Marci Whitehurst for Progressive Cattle Published on 24 June 2019

The Fourth of July traditionally means fireworks, barbecues and rodeos – and maybe crazy Uncle Joe saying, “Hey, watch this …” or “Don’t you think we could barbecue Oreos?” Someone will likely be caught saying, “Remember the year that …” and it usually ends with hysterics.

Certainly a day of fun, but it’s also a day of thanksgiving.

We usually reserve our focus on thankfulness for November with our turkey, but the two go hand in hand.

Can you imagine what it must have felt like to be a part of establishing a new country? My first thoughts go to the thrill, the passion and the drive necessary to start a country separate from the king of England. However, it’s hard to ignore the death, the frustration and the loss that paralleled their desires. Yet, there was a catalyst: Surrender to England’s demands … or fight and start something new. So many chose something new.

It makes me realize how many times I grumble about tough situations that happen to me or my family and friends. Why is the go-to question. Why is this happening? Often we can’t change our circumstances, but we can change our response. Commonly, we tough it out, we complain, we get angry – but do we ever stop to think the things that frustrate us could be catalysts for change? If we are comfortable, we aren’t motivated to change or look for better ways.

England wanted to control it all, but the folks who did the work said, “I don’t think so. We’ve worked for this. We want it to be done differently than England.”

• SOURCE MATERIAL:
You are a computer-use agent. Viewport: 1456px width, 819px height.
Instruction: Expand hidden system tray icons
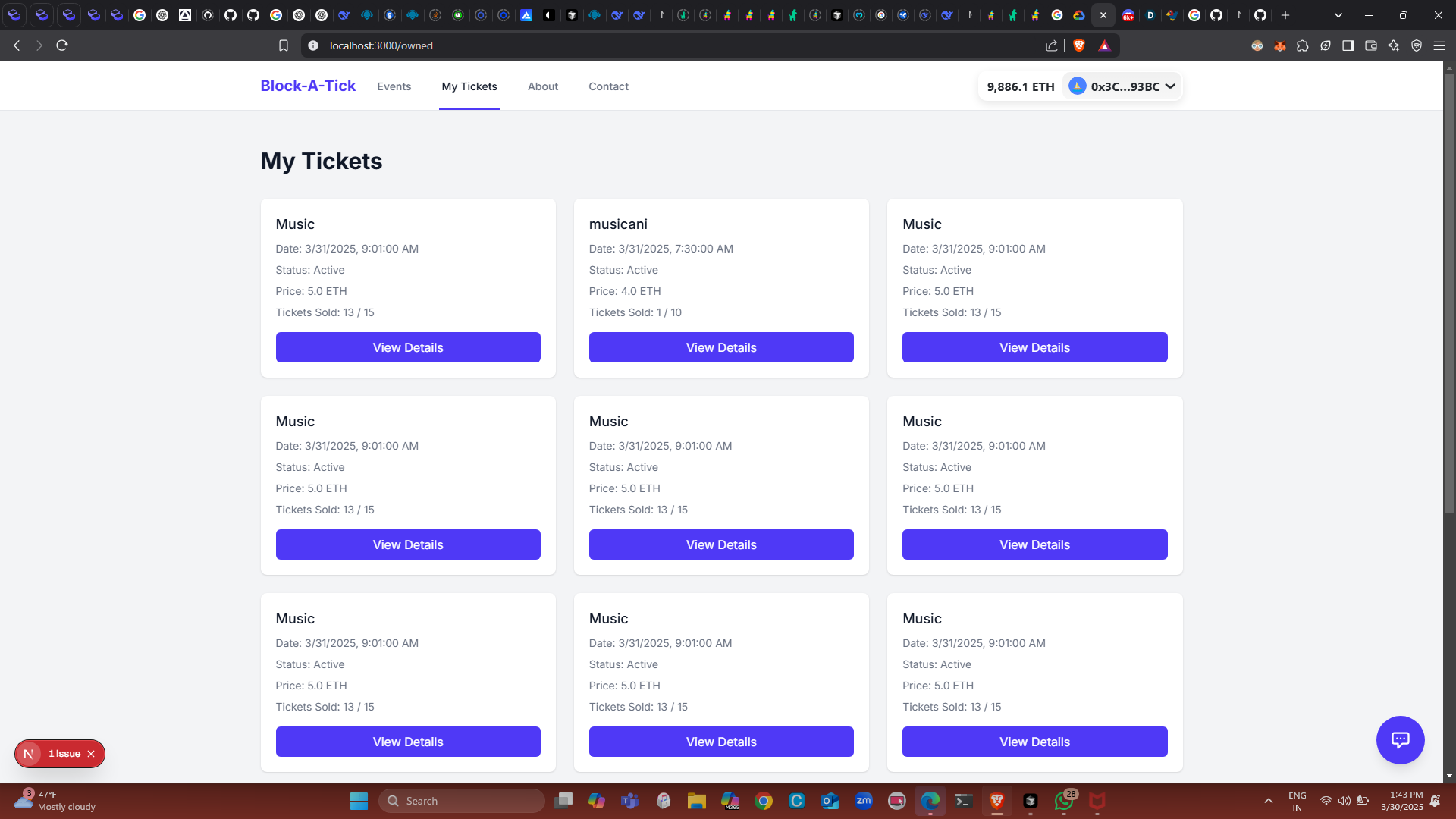point(1268,801)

• EXERCISE INSTRUCTIONS: In the Fourth of July piece, which month does the writer say we usually set aside for a focus on thankfulness? The listing isn't needed for this work.

• ANSWER FOR THIS EXERCISE: November, with our turkey.